* ACTION ITEM *
All lines from the one containing "Rimozione Virus Malware (46, 1371)" through the last line of the listing below are to be copied exactly. Exclude the pictures.

* EXERCISE INPUT *
━━━━━━━━━━━━━━━━━━━━

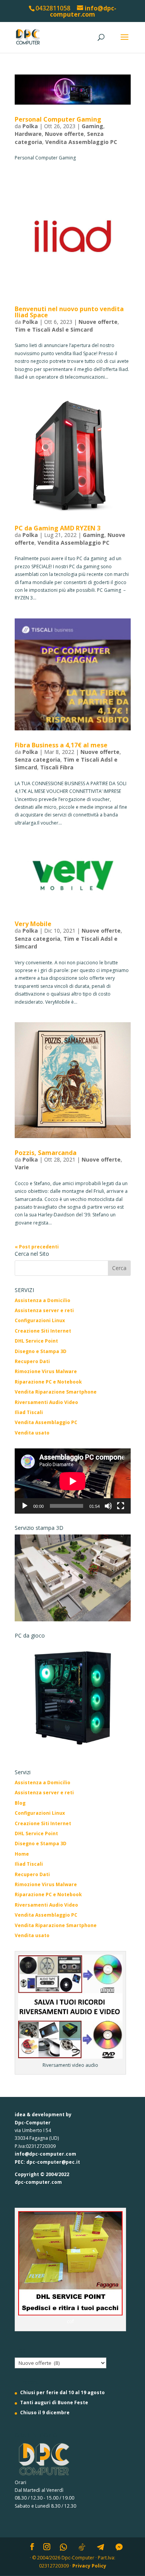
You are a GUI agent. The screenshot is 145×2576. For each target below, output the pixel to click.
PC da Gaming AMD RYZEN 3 (58, 528)
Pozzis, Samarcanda (46, 1152)
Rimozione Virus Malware (46, 1371)
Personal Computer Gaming (58, 119)
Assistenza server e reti (44, 1310)
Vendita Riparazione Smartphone (56, 1392)
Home (22, 1854)
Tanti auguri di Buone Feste (54, 2402)
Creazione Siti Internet (43, 1331)
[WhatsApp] (63, 2547)
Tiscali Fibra (56, 767)
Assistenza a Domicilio (42, 1300)
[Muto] (108, 1506)
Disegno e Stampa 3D (41, 1351)
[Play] (25, 1506)
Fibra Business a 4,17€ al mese (61, 745)
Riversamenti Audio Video (46, 1402)
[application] (73, 1481)
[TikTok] (82, 2547)
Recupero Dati (32, 1361)
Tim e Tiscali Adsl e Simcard (54, 329)
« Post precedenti (37, 1246)
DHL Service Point (36, 1341)
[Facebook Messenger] (119, 2547)
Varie (22, 1167)
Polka (30, 126)
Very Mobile (33, 924)
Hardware (28, 133)
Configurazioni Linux (40, 1320)
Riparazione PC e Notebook (48, 1382)
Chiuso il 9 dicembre (45, 2412)
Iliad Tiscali (29, 1412)
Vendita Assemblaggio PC (81, 142)
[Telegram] (100, 2547)
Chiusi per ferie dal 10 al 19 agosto (62, 2392)
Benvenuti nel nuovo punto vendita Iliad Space (69, 312)
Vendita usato (32, 1432)
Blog (20, 1803)
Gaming (92, 126)
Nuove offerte (64, 133)
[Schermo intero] (121, 1506)
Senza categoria (37, 759)
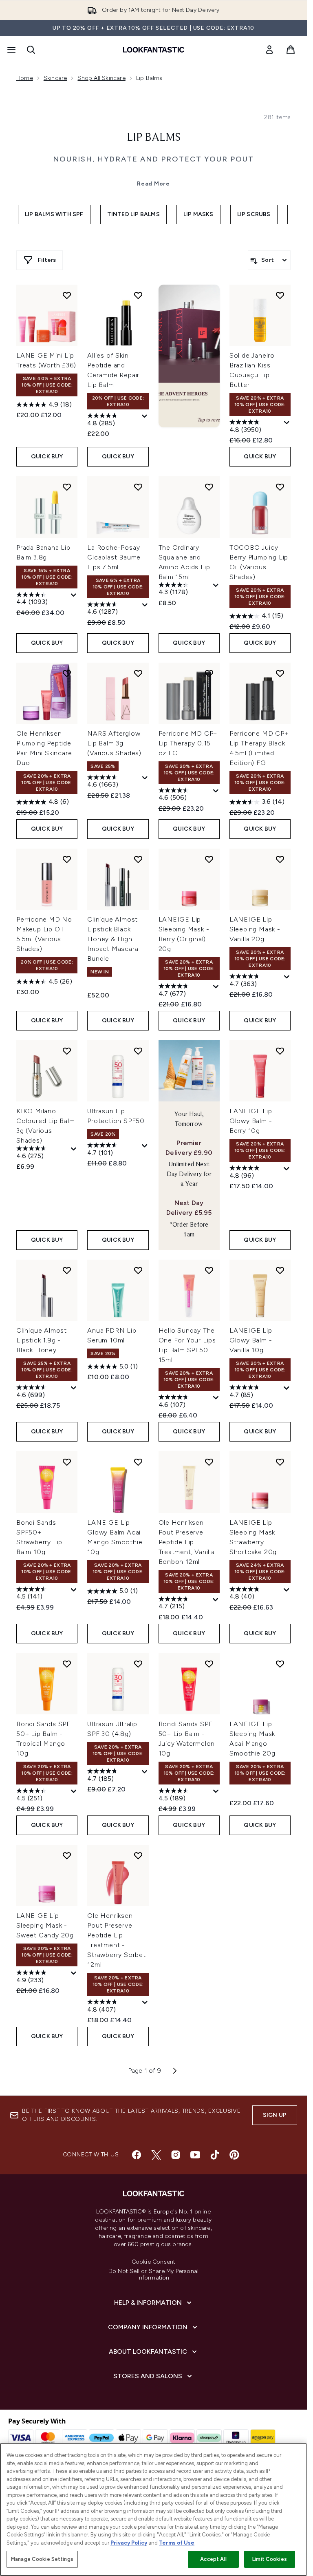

━━━━━━━━━━━━━━━━━━━━

* EXERCISE ANSWER *
Rimozione Virus Malware (46, 1371)
Personal Computer Gaming (58, 119)
Assistenza server e reti (44, 1310)
Vendita Riparazione Smartphone (56, 1392)
Home (22, 1854)
Tanti auguri di Buone Feste (54, 2402)
Creazione Siti Internet (43, 1331)
[WhatsApp] (63, 2547)
Tiscali Fibra (56, 767)
Assistenza a Domicilio (42, 1300)
[Muto] (108, 1506)
Disegno e Stampa 3D (41, 1351)
[Play] (25, 1506)
Fibra Business a 4,17€ al mese (61, 745)
Riversamenti Audio Video (46, 1402)
[application] (73, 1481)
[TikTok] (82, 2547)
Recupero Dati (32, 1361)
Tim e Tiscali Adsl e Simcard (54, 329)
« Post precedenti (37, 1246)
DHL Service Point (36, 1341)
[Facebook Messenger] (119, 2547)
Varie (22, 1167)
Polka (30, 126)
Very Mobile (33, 924)
Hardware (28, 133)
Configurazioni Linux (40, 1320)
Riparazione PC e Notebook (48, 1382)
Chiuso il 9 dicembre (45, 2412)
Iliad Tiscali (29, 1412)
Vendita Assemblaggio PC (81, 142)
[Telegram] (100, 2547)
Chiusi per ferie dal 10 al 19 agosto (62, 2392)
Benvenuti nel nuovo punto vendita Iliad Space (69, 312)
Vendita usato (32, 1432)
Blog (20, 1803)
Gaming (92, 126)
Nuove offerte (64, 133)
[Schermo intero] (121, 1506)
Senza categoria (37, 759)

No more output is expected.